Replacing postfix and procmail with maildrop

In the previous post, I wrote about how I solved a problem with fetchmail connecting to the postfix mail server. I also have postfix configured to transfer mail to procmail, which does some filtering for me using some rules I’ve written in ~/.procmailrc. But postfix+procmail is really overkill for a laptop or any other machine that is not going to be used as a mail server. Both of these programs can be replaced by maildrop, which delivers mail to your local mailbox or maildir, and which has a much more readable filtering language than procmail.

To get started with maildrop on Linux Mint or Ubuntu, install the maildrop and courier-authdaemon packages. It’s not strictly necessary, but for safety you can also disable postfix by doing this:

sudo service postfix stop
sudo chkconfig postfix off

Now you need to configure fetchmail to use maildrop. Simply add the following line to your ~.fetchmailrc:

mda "/usr/bin/maildrop"

The quotes aren’t necessary; I had them there because I had been experimenting with passing options to maildrop. The fetchmail man page recommends the options “-d %T”, but these aren’t required in this simple, single-user setup.

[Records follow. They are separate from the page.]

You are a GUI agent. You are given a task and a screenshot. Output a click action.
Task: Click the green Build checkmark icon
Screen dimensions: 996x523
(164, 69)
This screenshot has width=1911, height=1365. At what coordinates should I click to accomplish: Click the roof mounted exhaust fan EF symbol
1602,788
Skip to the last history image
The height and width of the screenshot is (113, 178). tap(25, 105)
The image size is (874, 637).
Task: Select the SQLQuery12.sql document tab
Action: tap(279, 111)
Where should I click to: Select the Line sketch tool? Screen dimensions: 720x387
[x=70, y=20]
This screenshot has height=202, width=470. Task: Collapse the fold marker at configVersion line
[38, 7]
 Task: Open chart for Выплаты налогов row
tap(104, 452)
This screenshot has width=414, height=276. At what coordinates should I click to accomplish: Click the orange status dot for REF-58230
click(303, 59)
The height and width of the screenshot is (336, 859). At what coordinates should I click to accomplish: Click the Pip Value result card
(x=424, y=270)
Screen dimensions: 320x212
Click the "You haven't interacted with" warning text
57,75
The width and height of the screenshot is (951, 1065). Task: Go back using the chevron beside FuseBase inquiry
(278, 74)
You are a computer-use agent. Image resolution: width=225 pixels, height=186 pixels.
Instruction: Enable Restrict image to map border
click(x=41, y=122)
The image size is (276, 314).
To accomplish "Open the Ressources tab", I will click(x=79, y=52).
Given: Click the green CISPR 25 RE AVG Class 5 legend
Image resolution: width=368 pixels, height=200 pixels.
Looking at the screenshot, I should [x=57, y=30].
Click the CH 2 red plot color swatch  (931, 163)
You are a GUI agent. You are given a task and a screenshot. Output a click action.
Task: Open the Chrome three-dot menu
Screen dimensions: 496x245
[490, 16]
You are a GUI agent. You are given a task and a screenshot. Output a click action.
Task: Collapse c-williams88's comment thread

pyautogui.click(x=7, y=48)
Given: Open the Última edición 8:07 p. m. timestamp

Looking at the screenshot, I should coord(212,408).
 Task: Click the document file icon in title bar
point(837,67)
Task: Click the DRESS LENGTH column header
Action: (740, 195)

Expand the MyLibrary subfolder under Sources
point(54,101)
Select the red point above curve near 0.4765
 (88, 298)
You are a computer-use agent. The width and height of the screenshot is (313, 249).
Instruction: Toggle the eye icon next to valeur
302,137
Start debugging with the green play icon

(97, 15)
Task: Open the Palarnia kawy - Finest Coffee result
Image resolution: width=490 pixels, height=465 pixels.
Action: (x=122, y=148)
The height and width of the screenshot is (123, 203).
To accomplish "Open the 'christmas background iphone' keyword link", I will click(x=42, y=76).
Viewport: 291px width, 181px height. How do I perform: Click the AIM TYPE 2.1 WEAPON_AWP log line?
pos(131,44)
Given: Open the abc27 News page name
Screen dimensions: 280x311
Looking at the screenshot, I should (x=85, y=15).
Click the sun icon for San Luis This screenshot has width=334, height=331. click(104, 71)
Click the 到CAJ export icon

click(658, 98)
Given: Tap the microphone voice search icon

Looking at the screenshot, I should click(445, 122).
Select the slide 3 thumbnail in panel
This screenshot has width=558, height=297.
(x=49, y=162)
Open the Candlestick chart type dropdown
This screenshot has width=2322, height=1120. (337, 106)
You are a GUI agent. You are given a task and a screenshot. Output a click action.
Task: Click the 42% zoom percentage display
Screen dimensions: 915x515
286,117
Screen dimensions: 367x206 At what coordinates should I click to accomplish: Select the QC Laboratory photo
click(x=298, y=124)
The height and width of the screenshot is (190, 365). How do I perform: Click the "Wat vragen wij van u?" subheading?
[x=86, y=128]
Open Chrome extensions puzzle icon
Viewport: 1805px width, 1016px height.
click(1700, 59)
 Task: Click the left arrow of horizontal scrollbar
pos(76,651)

The next step is to write some mail filtering rules for maildrop. These go into the file ~/.mailfilter. The mailfilter man page describes the filtering language, but doesn’t give many examples. Here’s my ~/.mailfilter (with a bogus address replacing a real one):


logfile "$HOME/maildrop.log"

if (/^From:.*torvalds@linux\.com/)
  to $LINUS

if (/^From:.*word@m-w\.com/)
  to $WOTD


In this example, I’m filtering mail to three different maildir directories; all messages that aren’t caught by the two filters get delivered to the default maildir. If these directories didn’t already exist, they would need to be created with the maildirmake program. maildrop also allows delivering mail to mbox files, but I consider mbox evil and don’t use it any more.

Now whenever you run fetchmail, it should hand off the mail to maildrop for delivery. Check the log file, ~/maildrop.log, to make sure your filtering works as expected.